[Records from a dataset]
::::::::::

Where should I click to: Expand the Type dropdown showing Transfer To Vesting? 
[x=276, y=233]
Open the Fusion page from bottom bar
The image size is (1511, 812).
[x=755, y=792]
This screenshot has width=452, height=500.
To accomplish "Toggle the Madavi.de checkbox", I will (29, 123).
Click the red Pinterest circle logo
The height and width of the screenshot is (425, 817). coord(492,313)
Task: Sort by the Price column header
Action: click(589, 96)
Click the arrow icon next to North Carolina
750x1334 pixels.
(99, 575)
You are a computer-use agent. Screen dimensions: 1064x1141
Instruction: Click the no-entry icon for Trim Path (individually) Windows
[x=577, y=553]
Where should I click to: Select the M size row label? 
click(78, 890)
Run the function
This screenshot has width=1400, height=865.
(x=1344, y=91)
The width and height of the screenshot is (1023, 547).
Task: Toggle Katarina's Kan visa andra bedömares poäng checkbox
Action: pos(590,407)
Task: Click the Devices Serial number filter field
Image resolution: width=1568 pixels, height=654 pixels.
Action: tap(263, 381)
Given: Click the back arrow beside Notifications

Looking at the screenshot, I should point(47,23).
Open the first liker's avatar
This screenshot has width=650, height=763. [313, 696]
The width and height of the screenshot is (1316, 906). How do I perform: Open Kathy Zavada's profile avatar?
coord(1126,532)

::::::::::

Work instruction: Please repeat all the records above exactly as they appear.

Solution for this problem:
Where should I click to: Expand the Type dropdown showing Transfer To Vesting? 
[x=276, y=233]
Open the Fusion page from bottom bar
The image size is (1511, 812).
[x=755, y=792]
This screenshot has width=452, height=500.
To accomplish "Toggle the Madavi.de checkbox", I will (29, 123).
Click the red Pinterest circle logo
The height and width of the screenshot is (425, 817). coord(492,313)
Task: Sort by the Price column header
Action: click(589, 96)
Click the arrow icon next to North Carolina
750x1334 pixels.
(99, 575)
You are a computer-use agent. Screen dimensions: 1064x1141
Instruction: Click the no-entry icon for Trim Path (individually) Windows
[x=577, y=553]
Where should I click to: Select the M size row label? 
click(78, 890)
Run the function
This screenshot has width=1400, height=865.
(x=1344, y=91)
The width and height of the screenshot is (1023, 547).
Task: Toggle Katarina's Kan visa andra bedömares poäng checkbox
Action: pos(590,407)
Task: Click the Devices Serial number filter field
Image resolution: width=1568 pixels, height=654 pixels.
Action: tap(263, 381)
Given: Click the back arrow beside Notifications

Looking at the screenshot, I should point(47,23).
Open the first liker's avatar
This screenshot has width=650, height=763. [313, 696]
The width and height of the screenshot is (1316, 906). How do I perform: Open Kathy Zavada's profile avatar?
coord(1126,532)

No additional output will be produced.